* Activity *
Please transcribe the data that follows exactly, from its first line through the line that contains "Dentalhandstück (30, 1163)".

# # #

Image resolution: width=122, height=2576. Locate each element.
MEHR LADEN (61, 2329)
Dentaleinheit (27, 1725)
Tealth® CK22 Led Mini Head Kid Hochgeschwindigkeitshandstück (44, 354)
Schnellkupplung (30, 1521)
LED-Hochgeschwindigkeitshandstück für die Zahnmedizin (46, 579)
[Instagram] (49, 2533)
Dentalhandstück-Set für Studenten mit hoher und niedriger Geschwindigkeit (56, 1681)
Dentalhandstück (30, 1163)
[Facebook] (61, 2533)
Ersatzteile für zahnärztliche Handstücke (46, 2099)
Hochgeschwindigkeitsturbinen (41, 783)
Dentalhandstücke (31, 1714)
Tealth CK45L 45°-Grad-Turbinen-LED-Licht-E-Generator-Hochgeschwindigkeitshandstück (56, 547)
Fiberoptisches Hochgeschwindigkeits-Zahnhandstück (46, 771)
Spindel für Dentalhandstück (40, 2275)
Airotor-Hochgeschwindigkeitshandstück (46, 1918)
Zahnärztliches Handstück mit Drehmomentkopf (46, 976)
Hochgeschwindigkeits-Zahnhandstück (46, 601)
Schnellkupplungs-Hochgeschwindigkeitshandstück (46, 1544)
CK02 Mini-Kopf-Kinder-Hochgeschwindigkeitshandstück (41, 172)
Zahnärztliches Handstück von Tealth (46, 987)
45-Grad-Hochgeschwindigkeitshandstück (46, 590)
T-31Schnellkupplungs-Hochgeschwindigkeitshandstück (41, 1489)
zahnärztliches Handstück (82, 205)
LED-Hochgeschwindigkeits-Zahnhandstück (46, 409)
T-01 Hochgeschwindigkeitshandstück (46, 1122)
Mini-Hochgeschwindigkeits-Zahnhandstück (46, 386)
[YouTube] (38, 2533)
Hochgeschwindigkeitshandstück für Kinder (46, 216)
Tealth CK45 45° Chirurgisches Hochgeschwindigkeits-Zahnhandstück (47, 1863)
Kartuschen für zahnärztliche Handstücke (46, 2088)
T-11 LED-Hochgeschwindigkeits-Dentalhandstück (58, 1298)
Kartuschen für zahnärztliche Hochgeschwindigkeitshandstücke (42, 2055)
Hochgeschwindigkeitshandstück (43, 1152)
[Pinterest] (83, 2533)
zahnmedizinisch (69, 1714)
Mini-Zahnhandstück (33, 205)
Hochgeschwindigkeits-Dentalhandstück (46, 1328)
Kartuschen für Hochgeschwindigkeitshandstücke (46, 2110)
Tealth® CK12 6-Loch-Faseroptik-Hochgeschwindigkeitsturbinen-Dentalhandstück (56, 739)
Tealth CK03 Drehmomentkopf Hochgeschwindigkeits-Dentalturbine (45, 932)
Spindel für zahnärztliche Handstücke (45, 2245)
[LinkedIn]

# # #

* Finished task *
Image resolution: width=122, height=2576. Locate each element.
MEHR LADEN (61, 2329)
Dentaleinheit (27, 1725)
Tealth® CK22 Led Mini Head Kid Hochgeschwindigkeitshandstück (44, 354)
Schnellkupplung (30, 1521)
LED-Hochgeschwindigkeitshandstück für die Zahnmedizin (46, 579)
[Instagram] (49, 2533)
Dentalhandstück-Set für Studenten mit hoher und niedriger Geschwindigkeit (56, 1681)
Dentalhandstück (30, 1163)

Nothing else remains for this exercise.